__INSTRUCTIONS FOR THE TASK__.
Out of the data below, copy every line with the string "each".

__TASK INPUTS__.

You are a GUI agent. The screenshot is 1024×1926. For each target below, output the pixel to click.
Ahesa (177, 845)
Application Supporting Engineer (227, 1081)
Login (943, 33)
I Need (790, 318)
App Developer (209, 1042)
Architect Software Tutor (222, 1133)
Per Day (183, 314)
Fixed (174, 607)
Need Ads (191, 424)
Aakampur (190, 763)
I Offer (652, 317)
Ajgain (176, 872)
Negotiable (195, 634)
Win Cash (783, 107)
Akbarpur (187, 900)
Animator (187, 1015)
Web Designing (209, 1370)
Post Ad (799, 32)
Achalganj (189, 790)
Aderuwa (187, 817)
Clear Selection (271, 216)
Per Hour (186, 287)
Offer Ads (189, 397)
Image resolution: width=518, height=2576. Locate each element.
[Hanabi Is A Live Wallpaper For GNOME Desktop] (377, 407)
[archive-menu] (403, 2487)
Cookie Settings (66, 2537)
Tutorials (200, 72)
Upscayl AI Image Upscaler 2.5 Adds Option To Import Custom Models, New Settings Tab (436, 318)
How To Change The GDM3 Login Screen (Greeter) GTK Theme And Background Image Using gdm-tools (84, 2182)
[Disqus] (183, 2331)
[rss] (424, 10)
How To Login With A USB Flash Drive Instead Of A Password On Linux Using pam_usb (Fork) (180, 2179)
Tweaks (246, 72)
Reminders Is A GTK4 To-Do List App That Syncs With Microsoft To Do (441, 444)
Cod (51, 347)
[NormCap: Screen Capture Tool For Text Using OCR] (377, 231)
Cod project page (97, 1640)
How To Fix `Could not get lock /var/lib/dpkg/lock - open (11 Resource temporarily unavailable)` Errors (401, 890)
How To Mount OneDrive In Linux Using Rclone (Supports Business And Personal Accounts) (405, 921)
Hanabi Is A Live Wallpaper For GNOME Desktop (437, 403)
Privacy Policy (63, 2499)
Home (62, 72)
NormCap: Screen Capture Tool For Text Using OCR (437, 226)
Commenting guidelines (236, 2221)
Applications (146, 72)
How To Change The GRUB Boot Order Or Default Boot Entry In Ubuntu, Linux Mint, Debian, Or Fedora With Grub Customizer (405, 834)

__RESPONSE AREA__.
You are a GUI agent. The screenshot is 1024×1926. For each target below, output the pixel to click.
Image resolution: width=518, height=2576. Locate each element.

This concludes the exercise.